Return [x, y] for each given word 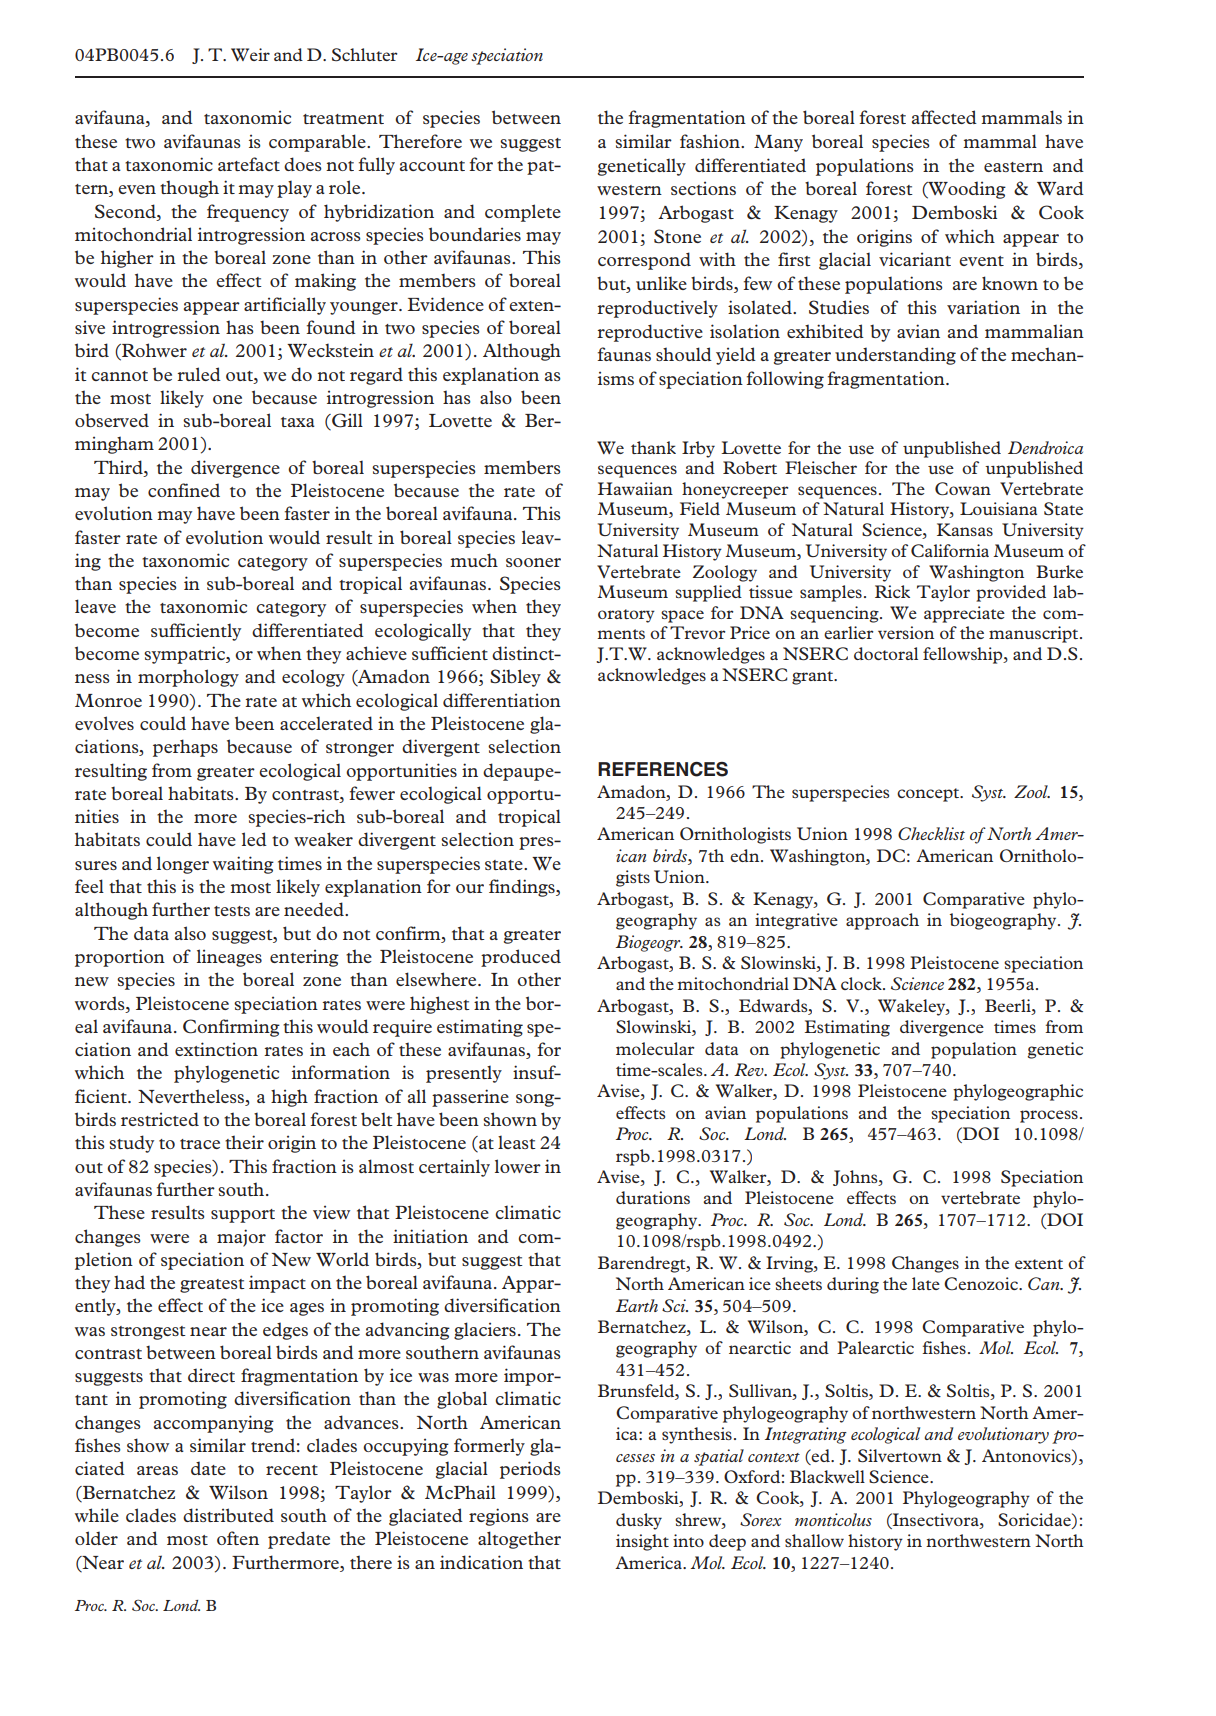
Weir [250, 54]
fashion [711, 141]
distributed [228, 1515]
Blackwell [827, 1476]
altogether [519, 1540]
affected [944, 117]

----------------

Work to do:
Print all of the rows above verbatim, leaving out the picture.

Answer to this exercise:
Return [x, y] for each given word 
Weir [250, 54]
fashion [711, 141]
distributed [228, 1515]
Blackwell [827, 1476]
altogether [519, 1540]
affected [944, 117]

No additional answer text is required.